People v. Flick; People v. Lazarus

CORRIGAN, J.

oconcurring). I write separately to explain that I would also address the second issue on which this Court granted leave to appeal: whether the presence of temporary Internet files containing depictions of child sexually abusive material may amount to “knowing possession” of child sexually abusive material or may be circumstantial evidence that the defendant knowingly possessed such material in the past.1 I acknowledge that the issue is not decisive in either of these consolidated cases. However, I offer my analysis because our courts will continue grappling with this emerging issue as long as the Internet remains the child pornographer’s medium of choice. Accordingly, I would hold that the presence of temporary Internet files containing depictions of child sexually abusive material may constitute circumstantial evidence that such material previously was displayed on the defendant’s computer screen.

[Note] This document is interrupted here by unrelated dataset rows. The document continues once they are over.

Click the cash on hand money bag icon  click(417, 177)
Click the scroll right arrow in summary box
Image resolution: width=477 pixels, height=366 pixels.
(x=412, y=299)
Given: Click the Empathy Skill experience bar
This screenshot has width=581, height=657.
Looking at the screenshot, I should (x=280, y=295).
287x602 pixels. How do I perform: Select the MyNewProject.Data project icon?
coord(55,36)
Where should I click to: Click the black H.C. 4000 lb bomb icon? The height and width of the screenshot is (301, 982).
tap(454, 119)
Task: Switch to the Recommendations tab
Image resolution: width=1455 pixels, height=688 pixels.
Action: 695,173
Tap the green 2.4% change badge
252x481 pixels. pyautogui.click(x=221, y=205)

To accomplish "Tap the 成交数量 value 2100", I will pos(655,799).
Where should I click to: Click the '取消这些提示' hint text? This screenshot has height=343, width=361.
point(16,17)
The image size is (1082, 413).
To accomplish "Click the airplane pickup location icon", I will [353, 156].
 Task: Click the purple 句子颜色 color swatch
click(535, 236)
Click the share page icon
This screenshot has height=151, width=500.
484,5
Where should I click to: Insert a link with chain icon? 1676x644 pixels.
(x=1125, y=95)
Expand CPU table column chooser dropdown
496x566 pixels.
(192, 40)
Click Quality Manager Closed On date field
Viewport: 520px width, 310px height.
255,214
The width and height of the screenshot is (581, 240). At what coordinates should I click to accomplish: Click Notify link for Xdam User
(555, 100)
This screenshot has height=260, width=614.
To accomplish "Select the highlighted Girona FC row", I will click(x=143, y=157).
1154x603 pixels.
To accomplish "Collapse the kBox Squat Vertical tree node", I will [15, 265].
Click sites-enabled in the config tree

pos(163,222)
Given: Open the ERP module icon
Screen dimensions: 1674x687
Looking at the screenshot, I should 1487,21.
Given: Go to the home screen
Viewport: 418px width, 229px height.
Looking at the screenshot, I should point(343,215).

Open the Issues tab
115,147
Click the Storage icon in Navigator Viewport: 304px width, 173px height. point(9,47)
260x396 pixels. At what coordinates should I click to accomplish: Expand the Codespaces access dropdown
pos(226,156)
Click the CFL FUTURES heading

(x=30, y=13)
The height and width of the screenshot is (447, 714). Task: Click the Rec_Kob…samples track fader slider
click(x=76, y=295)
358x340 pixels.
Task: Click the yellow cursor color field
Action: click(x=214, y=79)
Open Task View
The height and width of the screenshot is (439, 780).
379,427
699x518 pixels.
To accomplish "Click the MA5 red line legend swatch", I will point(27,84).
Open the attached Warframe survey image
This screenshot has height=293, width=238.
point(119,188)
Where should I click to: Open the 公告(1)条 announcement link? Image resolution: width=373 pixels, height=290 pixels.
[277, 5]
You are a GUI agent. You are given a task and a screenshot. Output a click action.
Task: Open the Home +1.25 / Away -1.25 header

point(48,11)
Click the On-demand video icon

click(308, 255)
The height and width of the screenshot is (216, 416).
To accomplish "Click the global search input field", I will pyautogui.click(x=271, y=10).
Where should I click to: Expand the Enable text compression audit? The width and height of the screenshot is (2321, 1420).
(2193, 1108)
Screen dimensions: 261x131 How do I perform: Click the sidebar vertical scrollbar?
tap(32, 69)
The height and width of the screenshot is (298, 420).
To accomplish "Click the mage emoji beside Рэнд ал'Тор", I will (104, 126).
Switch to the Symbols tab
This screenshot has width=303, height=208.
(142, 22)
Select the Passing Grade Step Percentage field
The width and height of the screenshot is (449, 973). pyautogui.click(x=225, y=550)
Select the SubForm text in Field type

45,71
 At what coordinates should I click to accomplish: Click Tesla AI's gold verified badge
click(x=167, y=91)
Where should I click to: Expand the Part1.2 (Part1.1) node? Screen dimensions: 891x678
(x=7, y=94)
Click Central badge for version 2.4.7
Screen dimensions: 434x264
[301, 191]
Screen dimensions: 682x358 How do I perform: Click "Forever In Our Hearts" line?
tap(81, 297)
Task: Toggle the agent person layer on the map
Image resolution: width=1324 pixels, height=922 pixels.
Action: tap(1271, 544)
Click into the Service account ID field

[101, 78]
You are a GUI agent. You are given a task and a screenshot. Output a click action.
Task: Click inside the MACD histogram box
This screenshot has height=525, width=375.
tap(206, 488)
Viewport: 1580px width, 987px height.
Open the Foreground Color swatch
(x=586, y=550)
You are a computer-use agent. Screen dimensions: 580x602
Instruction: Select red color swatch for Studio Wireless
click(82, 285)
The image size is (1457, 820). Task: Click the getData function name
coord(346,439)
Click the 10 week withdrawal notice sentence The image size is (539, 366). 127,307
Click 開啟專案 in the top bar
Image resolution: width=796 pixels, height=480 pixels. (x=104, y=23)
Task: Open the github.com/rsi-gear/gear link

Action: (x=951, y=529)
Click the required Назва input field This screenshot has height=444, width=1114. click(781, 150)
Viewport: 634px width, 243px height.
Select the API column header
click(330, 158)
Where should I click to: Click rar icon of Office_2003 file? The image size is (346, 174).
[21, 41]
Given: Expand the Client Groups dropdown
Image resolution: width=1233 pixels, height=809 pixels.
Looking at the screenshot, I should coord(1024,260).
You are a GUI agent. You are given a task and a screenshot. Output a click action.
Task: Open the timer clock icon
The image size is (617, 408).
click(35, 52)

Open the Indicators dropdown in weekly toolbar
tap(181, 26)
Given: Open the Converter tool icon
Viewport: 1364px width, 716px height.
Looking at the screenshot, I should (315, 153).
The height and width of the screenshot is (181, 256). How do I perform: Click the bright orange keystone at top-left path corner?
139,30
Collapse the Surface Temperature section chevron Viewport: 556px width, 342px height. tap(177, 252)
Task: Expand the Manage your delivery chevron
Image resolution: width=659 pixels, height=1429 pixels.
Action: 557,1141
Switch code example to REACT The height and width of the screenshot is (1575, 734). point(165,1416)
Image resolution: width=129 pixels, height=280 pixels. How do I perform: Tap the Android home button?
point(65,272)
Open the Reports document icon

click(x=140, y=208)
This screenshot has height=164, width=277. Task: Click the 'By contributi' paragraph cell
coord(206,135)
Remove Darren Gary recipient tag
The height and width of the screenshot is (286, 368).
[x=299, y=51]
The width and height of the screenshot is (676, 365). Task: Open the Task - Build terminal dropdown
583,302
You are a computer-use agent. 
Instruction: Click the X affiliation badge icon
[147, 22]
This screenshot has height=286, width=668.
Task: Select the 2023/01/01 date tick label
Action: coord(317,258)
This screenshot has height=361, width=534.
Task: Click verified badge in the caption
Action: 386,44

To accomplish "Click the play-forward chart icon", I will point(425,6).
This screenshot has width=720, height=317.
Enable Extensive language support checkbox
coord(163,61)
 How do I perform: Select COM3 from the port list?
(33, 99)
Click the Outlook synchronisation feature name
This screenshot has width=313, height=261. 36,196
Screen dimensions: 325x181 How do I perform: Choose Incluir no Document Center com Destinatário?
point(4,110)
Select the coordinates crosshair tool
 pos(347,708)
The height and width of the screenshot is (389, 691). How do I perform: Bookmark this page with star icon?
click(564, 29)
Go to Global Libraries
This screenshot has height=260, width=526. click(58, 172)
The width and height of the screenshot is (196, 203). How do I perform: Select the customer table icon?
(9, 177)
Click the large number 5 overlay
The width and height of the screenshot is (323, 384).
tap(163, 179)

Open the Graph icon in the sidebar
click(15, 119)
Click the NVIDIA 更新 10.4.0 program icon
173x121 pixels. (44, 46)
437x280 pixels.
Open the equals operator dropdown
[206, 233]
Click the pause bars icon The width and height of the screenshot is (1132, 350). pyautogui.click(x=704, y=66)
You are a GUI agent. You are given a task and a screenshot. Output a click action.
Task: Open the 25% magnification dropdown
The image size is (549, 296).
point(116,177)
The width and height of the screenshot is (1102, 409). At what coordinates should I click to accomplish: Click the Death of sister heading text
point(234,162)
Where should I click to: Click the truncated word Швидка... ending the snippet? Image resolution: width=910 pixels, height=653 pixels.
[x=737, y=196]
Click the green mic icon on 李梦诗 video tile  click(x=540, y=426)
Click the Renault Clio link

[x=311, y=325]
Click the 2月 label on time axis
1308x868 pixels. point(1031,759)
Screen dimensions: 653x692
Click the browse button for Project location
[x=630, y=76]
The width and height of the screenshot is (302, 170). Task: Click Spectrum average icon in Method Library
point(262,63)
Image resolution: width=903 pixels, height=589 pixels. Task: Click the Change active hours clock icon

The parties posit straightforward arguments regarding the evidentiary value of temporary Internet files containing depictions of child sexually abusive material on a computer hard drive. Defendants assert that the presence of child sexually abusive material in temporary Internet files cannot establish sufficient evidence of knowing possession. According to defendants, the prosecutor must show “something more” to establish knowing possession. Defendants contend that the ne*24cessity of “something more” is consistent with the Court of Appeals decision in People v Girard, 269 Mich App 15; 709 NW2d 229 (2005). The prosecutor responds that the presence of child sexually abusive material in temporary Internet files can establish knowing possession if the defendant has actual knowledge that the depictions are stored in this manner. Alternatively, the prosecutor asserts that depictions in temporary Internet files are circumstantial evidence that a person previously viewed child sexually abusive material on his computer.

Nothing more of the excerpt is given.